(из пионерской песни, должным образом исправленной)
Точно не знаю. Знаю только, что всех родителей срочно вызвали в школу, а зачем не сказали. Написали красным карандашом в дневнике, что де явиться. И все.
Это им все, а у нас полкласса предварительно выпороли.
Меня дома пальцем не трогали, зато существовали другие, не менее неприятные репрессии. Например, отец, прочтя приятную запись, выдал мне семьдесят копеек и велел постричься наголо. Я, не чуя за собой никакой вины, еле уговорил его подождать до завтра.
А назавтра выяснилось, что родителей вызывали, чтоб велеть купить всем нам пионерские галстуки. Большинство родителей вышло из школы, низко опустив глаза. Папа вообще, почему-то, люто любил пионерскую организацию. Главным его ругательством было – Павлик Морозов!
– Ну, ты, Павлик Морозов, – бранился он, – опять пение прогулял?
Или:
– Представляете, эти Павлики Морозовы швеллеры со стройки на металлолом утащили!
Или уже совсем:
– Зачем ты, Павлик Морозов, сказал мадам Берсон, что ее стекла разбил Валька?
– Папа, ты пойми, Валька уже неделя, как в пионерлагере, и ему ничего не будет, а так она тебе голову морочить не станет…
Вот такие дела. Но галстук мне папа все-таки купил.
В пионеры нас принимали на школьной пионерской линейке. Играли два барабана и горн, выступал ветеран партии, который почти видел Ленина. Так и сказал:
– Я видел нашего дорогого Ильича в гробу… – это он про то, как с делегацией ветеранов посетил мавзолей.
Старшеклассники, почему-то, начали смеяться, но их угомонили. А потом, видимо в наказание, заставили повязывать нам галстуки.
Вы будете смеяться, но сперва я очень гордился своим пионерством, даже расстегивал пальто, чтоб все прохожие видели мой красный, нет, алый, галстук. Из-за этого я простудился и заболел ангиной.
Выздоровев, я к своему пионерству подостыл и встречным-поперечным свой галстук больше не демонстрировал.
А потом… Потом я посадил на галстук кляксу. Клякса была огромной и очертаниями напоминала Африку. По этому поводу меня стали обзывать черно…попым пионером, африканцам всем примером.
Галстук пришлось снять, что вызвало возражения со стороны звеньевого Вити Власенко, который еще и настучал на меня председателю совета отряда Илюше Файнгольцу, а тот уже по всей форме доложил старшей пионервожатой школы Людмиле Михайловне. Меня вывели из строя на линейке и укоряли долго и нудно.
Пришлось обратиться к отцу с требованием купить мне новый галстук. Но я выбрал неподходящий момент, ибо папа наотрез отказался спонсировать такую обновку, зато разрешил мне выкручиваться самому.
Выкручиваться, так выкручиваться. Мне не привыкать. Самым простым было бы перестать ходить в школу. Идеальный вариант. Но родителям он шибко не нравился. В ход пошли нешуточные угрозы типа той же стрижки, лишения свободы передвижения и ежедневного конвоирования в школу и из школы.
И тут я вспомнил, что у бабушки есть красная косынка.
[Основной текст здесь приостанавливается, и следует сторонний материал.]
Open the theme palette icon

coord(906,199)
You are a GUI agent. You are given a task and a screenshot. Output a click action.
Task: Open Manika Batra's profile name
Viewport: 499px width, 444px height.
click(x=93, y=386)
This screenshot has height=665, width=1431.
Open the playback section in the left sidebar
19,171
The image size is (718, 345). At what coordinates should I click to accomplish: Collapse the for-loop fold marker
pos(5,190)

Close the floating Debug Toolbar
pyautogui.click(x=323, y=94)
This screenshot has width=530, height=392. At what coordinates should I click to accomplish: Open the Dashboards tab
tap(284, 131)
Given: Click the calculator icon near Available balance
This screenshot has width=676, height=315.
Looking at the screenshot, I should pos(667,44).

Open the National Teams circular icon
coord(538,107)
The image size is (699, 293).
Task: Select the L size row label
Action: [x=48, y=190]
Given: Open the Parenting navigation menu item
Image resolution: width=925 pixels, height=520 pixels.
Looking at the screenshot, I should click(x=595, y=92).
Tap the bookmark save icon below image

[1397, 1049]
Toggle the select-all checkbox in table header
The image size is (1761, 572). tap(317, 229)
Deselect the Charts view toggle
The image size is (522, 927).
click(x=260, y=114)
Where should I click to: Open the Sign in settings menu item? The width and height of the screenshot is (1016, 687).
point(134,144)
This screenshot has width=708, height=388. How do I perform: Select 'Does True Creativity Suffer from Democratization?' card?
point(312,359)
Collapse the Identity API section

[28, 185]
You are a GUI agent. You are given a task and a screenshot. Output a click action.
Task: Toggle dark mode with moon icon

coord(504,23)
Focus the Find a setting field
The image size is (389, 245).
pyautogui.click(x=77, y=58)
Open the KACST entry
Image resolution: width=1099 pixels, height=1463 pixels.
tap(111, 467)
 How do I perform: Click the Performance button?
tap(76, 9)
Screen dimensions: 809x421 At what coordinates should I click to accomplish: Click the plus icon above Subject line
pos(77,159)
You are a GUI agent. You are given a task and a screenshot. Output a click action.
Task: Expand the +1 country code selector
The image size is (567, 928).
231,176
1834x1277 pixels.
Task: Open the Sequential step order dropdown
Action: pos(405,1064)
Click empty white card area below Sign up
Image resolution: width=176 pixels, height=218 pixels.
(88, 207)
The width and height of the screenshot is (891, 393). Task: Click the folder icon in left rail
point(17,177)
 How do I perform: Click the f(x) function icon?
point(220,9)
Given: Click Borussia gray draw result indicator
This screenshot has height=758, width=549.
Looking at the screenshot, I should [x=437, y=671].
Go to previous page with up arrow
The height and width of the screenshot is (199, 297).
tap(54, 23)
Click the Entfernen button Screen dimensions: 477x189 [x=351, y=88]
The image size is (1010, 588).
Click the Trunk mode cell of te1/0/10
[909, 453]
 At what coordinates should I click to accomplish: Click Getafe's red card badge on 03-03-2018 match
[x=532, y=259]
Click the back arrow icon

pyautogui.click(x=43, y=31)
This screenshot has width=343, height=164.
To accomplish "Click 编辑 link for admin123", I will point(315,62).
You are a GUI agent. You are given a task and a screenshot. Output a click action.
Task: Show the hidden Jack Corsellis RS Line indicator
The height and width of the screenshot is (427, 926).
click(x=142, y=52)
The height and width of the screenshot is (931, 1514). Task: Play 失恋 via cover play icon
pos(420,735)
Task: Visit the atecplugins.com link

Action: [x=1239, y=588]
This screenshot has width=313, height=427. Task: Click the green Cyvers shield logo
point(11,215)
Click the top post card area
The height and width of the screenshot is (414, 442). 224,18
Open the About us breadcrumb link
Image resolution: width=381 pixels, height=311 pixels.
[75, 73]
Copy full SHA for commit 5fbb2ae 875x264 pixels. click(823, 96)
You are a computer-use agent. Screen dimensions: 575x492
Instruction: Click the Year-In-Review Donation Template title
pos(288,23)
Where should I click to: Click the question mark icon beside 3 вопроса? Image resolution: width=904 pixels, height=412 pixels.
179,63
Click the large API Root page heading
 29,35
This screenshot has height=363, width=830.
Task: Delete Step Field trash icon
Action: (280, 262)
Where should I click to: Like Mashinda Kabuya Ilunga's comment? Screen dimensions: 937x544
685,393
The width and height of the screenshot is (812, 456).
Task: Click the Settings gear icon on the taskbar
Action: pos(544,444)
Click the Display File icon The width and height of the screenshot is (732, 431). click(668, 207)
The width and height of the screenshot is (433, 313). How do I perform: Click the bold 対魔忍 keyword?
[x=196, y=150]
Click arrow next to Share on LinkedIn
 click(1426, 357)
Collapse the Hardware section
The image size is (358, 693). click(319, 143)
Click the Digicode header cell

– Ошибка молодости! – называла ее она.
Косынку я нашел, но она оказалась квадратной. Другой бы поник головой, как боец молодой, но я не таков.
– Раз косынка квадратная, то ее надо разрезать пополам. И будет не один, а сразу два галстука!
Сказано-сделано! Вернее, сделано-то, сделано, но не сильно удачно. Нет, сначала все было довольно хорошо. Я сложил косынку, карандашом провел довольно ровную черту разреза… Вот только ножницы попались мне какие-то странные. Они резали зигзагами. Короче, косынка была погублена, а галстука как не было, так и не было.
И тут я вспомнил, что у бабушки есть еще и белая косынка, причем, даже треугольная.
Но белая…
А акварельные краски зачем? В те годы детям дарили или пластилин, или акварельные краски. У меня скопилось коробочек шесть этих красок «Радуга». Я выбрал красные краски и трудолюбиво покрасил косынку.
Высохнув, она даже стала напоминать пионерский галстук.
Назавтра был торжественный сбор, посвященный большому революционному празднику. На меня надели нарядную белую рубашку, новую курточку. Я сам повязал галстук и отправился в школу.